Nested-PCR and real-time PCR methods for malaria have previously demonstrated higher sensitivity and specificity than microscopy and RDTs [55]. However, the analytical positive and negative rate of our LAMP method was equivalent to that of nested-PCR methods, showing its potential as a highly practical diagnostic tool. Among the 63 clinical samples, the results of only 1 were discordant between nested PCR and our LAMP method; nested PCR gave a negative result while our LAMP method gave a positive result. The species was identified as P. falciparum based on the LAMP amplicon sequencing by MinION™. It is thought that the parasite density was very low in this sample and below the detection limit of nested PCR. Furthermore, our technology has the advantage of being able to comprehensively and simultaneously distinguish and identify six human malaria parasites including two P. ovale subspecies, whereas both PCR-based protocols and RDTs cannot comprehensively detect and separate all species. Adams et al. reported that the LAMP primer set does not require stringent reaction conditions, and the reaction is successful at a broad temperature range of 60–66 °C. They demonstrated that the set should be suitable for use in the LAMP assay even in water baths where the temperatures may fluctuate widely [56]. However, nested-PCR and real-time PCR methods remain unsuitable for routine diagnostic methods in hospitals and field clinics in resource-limited endemic regions, because they require expensive devices such as thermal cyclers or real-time PCR systems for accurate temperature control.

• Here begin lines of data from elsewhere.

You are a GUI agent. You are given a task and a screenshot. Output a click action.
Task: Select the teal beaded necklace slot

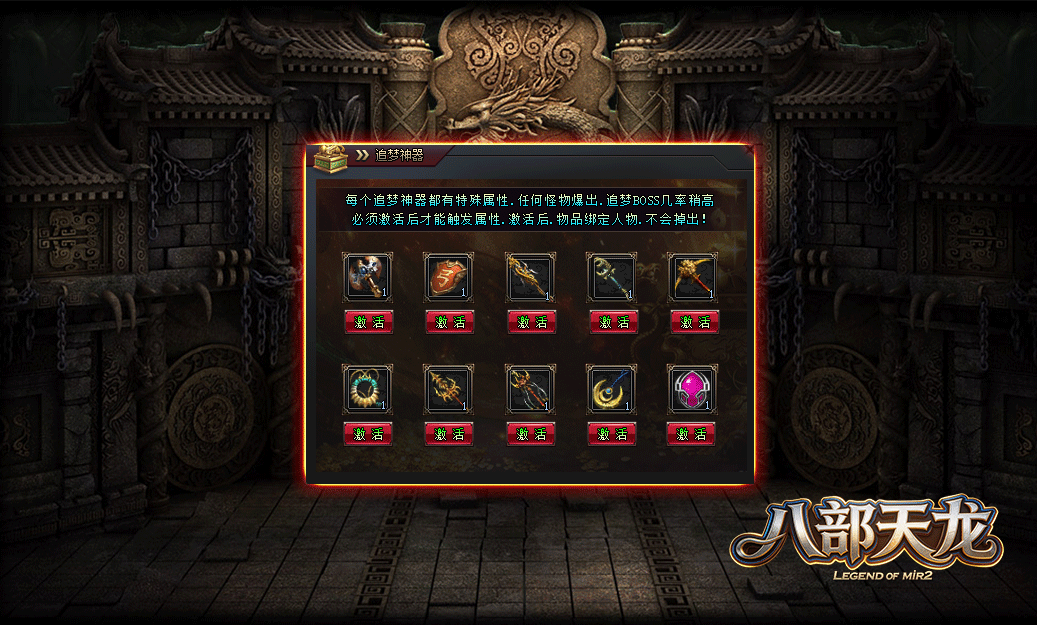(368, 389)
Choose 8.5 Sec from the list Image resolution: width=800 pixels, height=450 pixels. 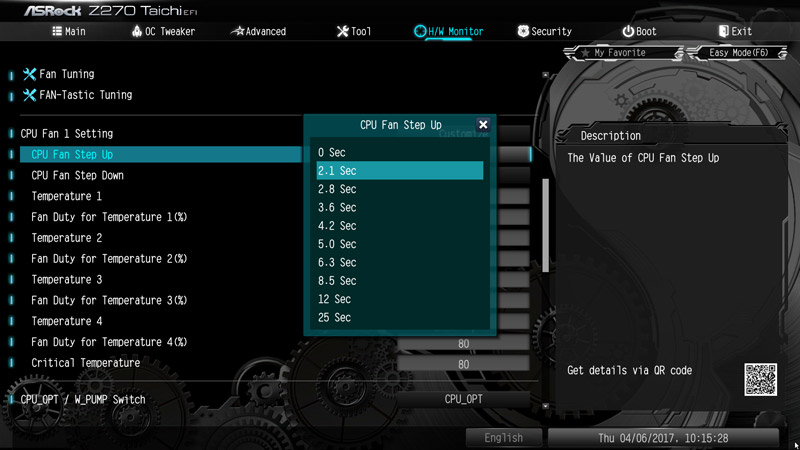pyautogui.click(x=400, y=281)
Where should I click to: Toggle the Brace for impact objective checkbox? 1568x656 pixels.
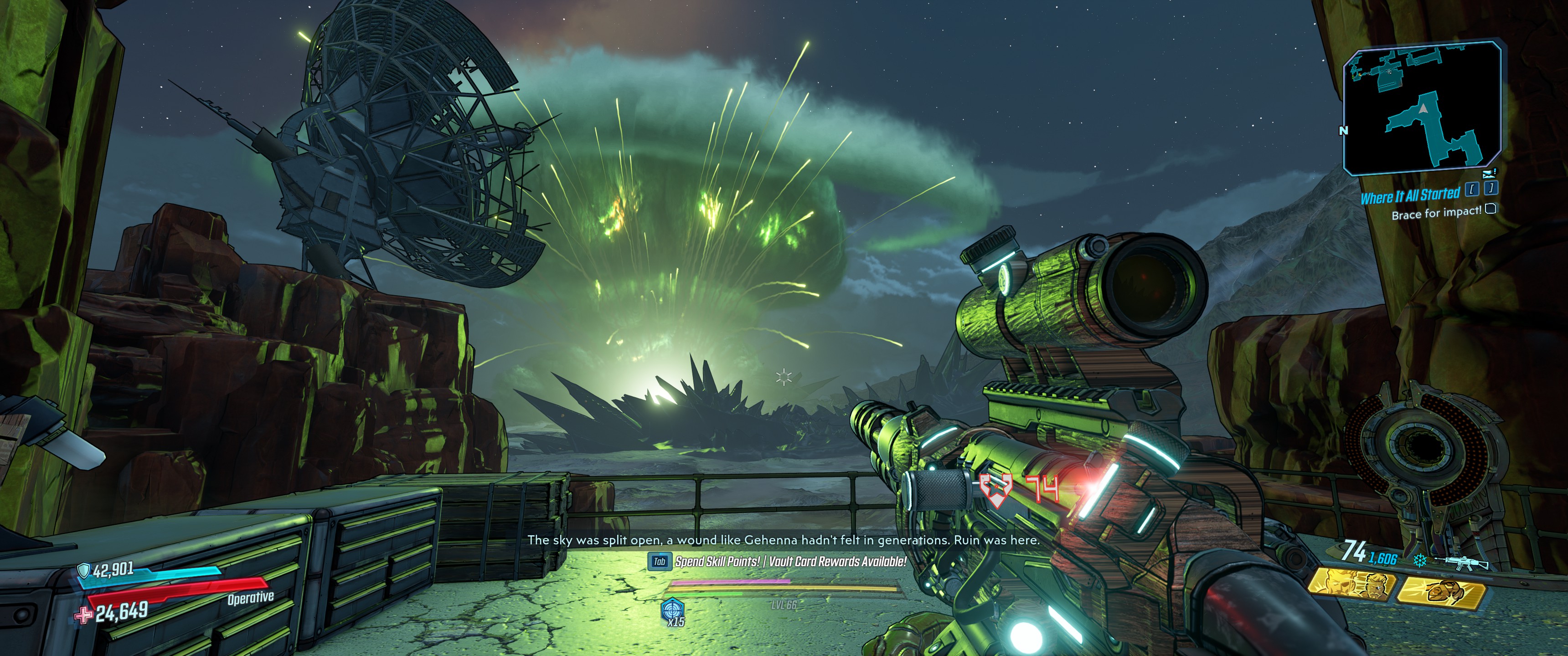[x=1490, y=209]
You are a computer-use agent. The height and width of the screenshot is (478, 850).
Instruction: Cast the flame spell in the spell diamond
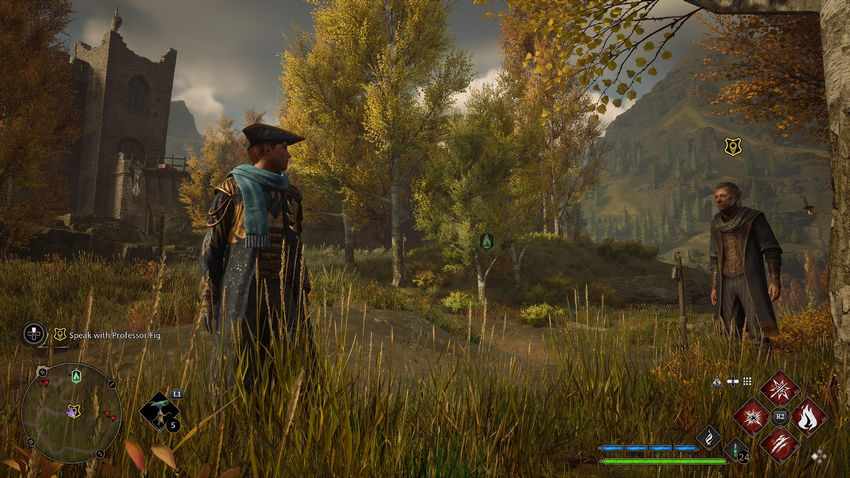[x=808, y=416]
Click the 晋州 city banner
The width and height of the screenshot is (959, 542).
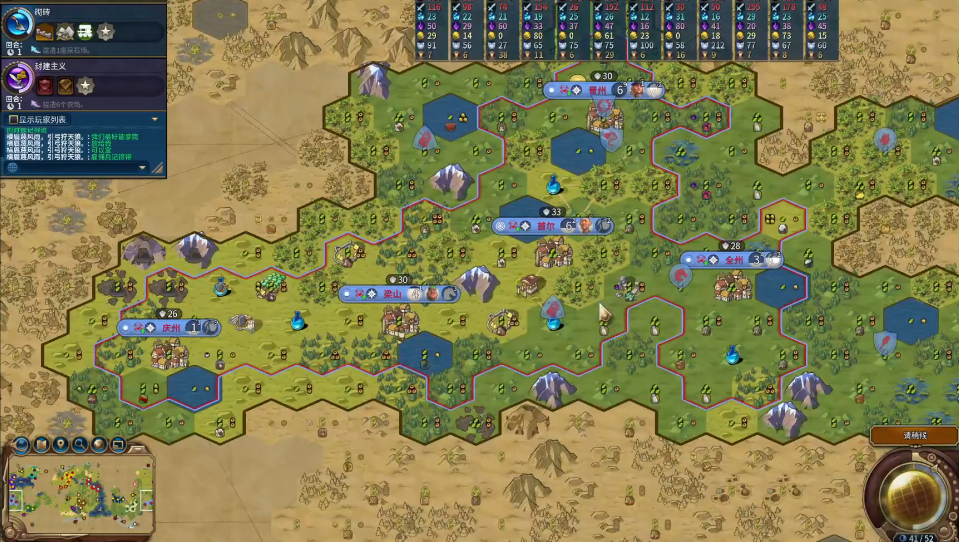click(x=599, y=90)
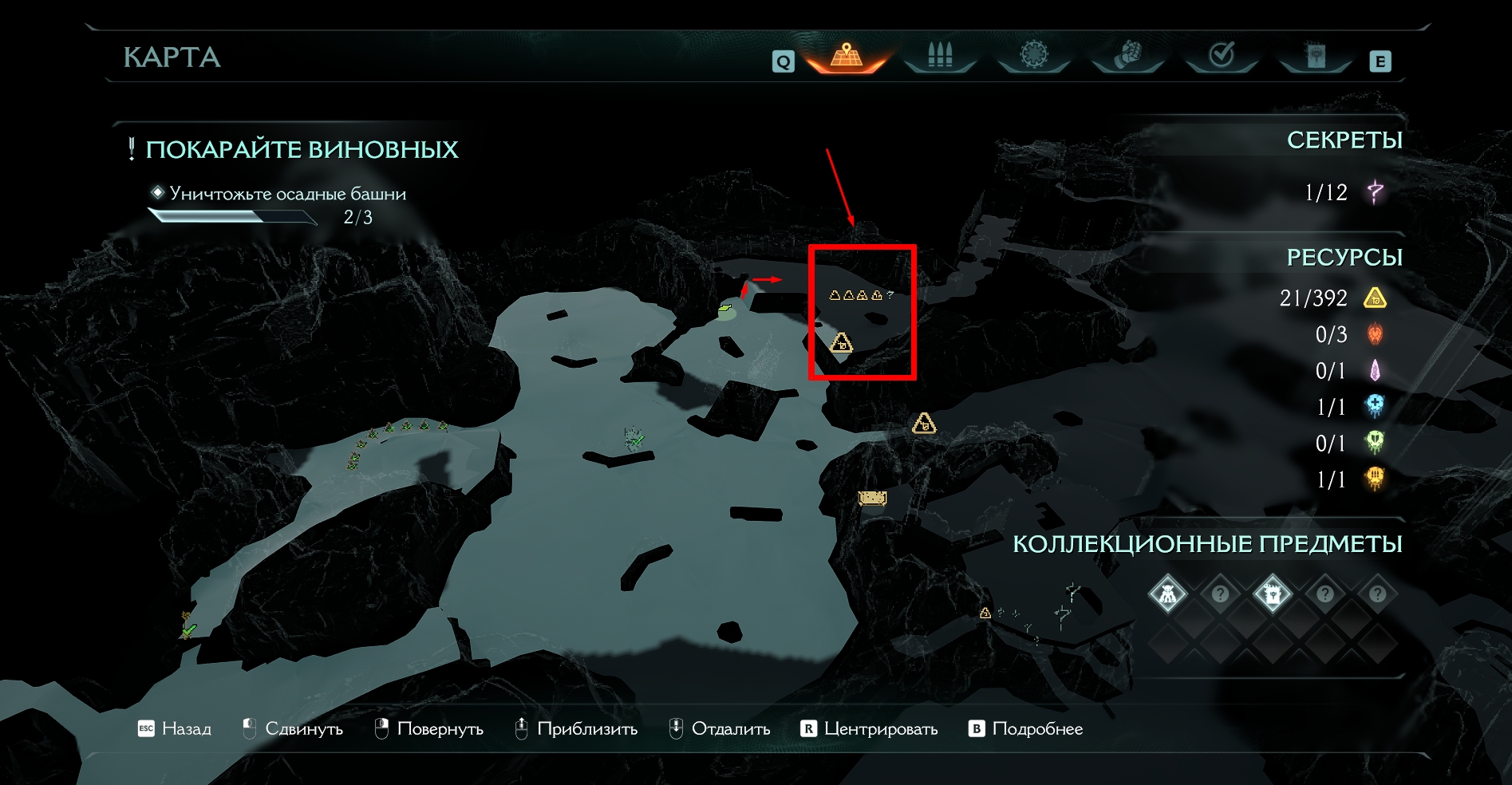Select the gauntlet fist tab
1512x785 pixels.
pos(1127,56)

Techniques for genotyping gene polymorphisms without sequence analysis have been previously developed using the high specificity of the LAMP assay, including LAMP with FIP and/or BIP primers, which were designed to contain a single-nucleotide polymorphism at each 5′ end and prevent the strands from annealing completely with the mutant allele to form the essential dumbbell-like structure [57,58,59]. Alternatively, peptide nucleic acid-locked nucleic acid mediated LAMP and real-time LAMP combined with fluorescent probes and melting or annealing curve analyses have been reported for genotyping polymorphisms [60, 61]. However, the design of LAMP primers for the above-mentioned protocol is not only quite difficult and limited, but is less sensitive than conventional LAMP assays as a result. In contrast, by our methods with MinION™ sequencing, LAMP primer design for genotyping polymorphisms for the absolute identification of Plasmodium parasite species is possible without limitations and could be applicable to simple mutation analysis or genotyping as the next step.

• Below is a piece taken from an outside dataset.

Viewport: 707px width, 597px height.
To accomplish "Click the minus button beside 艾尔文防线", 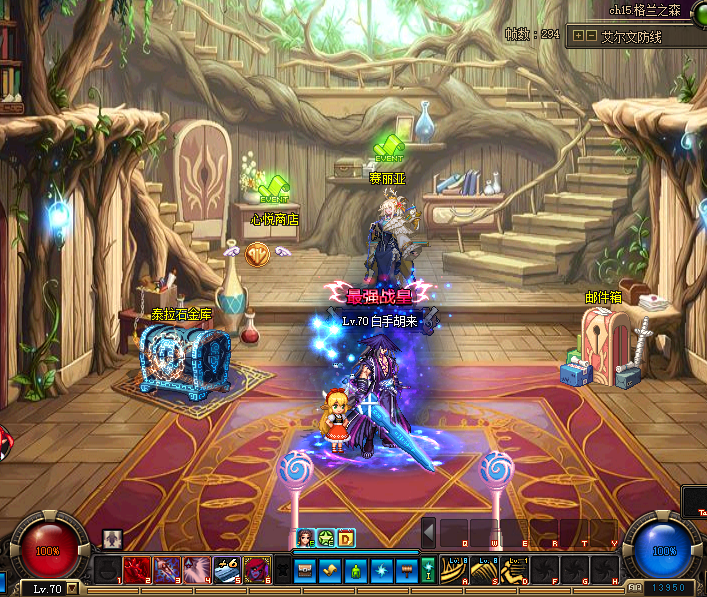I will pos(589,36).
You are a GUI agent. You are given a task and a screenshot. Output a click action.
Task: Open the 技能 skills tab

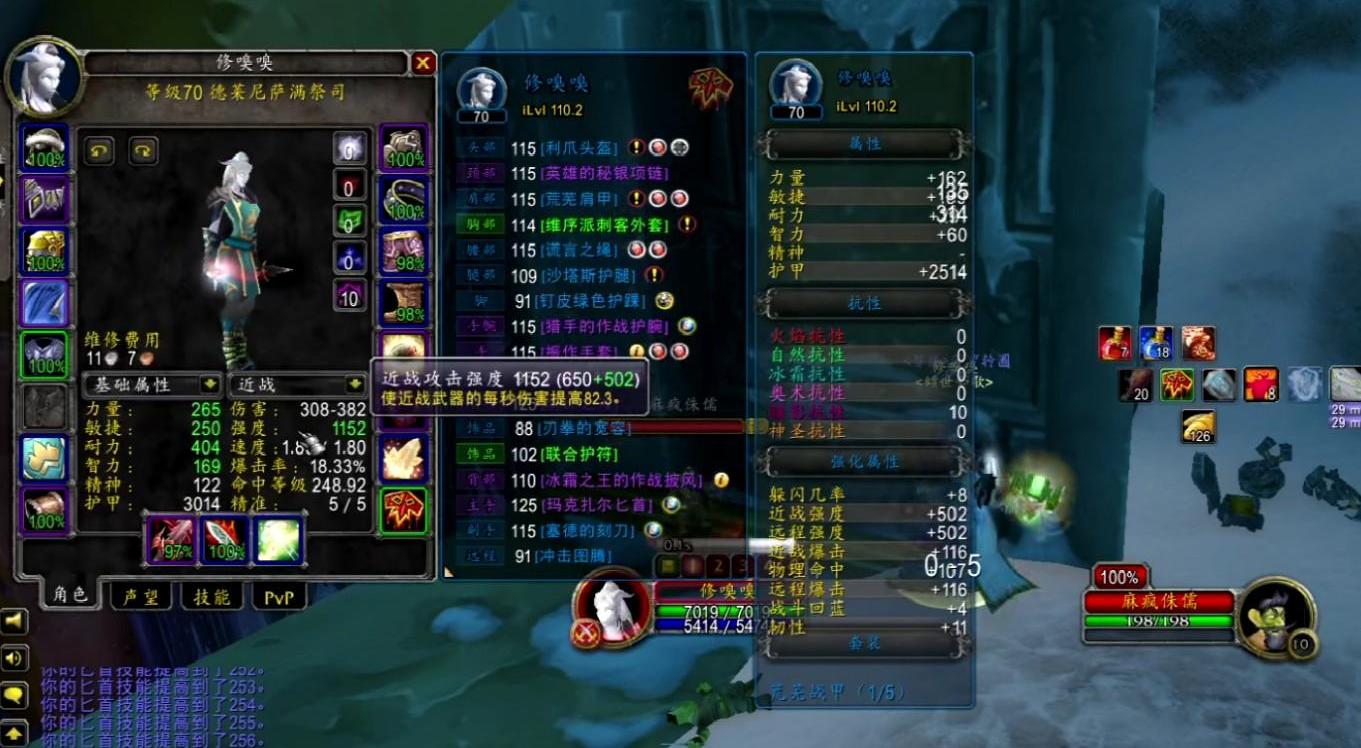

The MinION™ has been widely used to sequence various pathogens in many clinical situations because of its palm-sized platform, USB-3 interfaced equipment, real-time accessibility of sequenced data, and very low initial costs. In addition, the MinION™ can read multiplexed samples (up to 96) in one flow cell via the MinION™-specific barcoding primers (PCR Barcoding Kit 96 (R9), ONT); therefore, the running costs and time taken for analyses are reduced [62]. However, we do not have clinical samples to confirm the detection limits of P. ovale, P. knowlesi, and P. malariae; thus, we have not demonstrated the utility of our method for detecting these Plasmodium infections in clinical samples. An accurate evaluation of the sensitivity and specificity of our method requires further investigation in a clinical setting.

Conclusion

In this study, we demonstrated an innovative diagnostic technology for Plasmodium infection that is rapid, simple, and highly sensitive using the LAMP assay combined with MinION™ nanopore sequencer. Our method could contribute to the provision of appropriate treatment for malaria and could also be applied to further analyses of sequence polymorphisms or genotyping. To refine this procedure, the next step will be to conduct a clinical evaluation to ensure sufficient and consistent sensitivity and specificity in resource-limited endemic regions.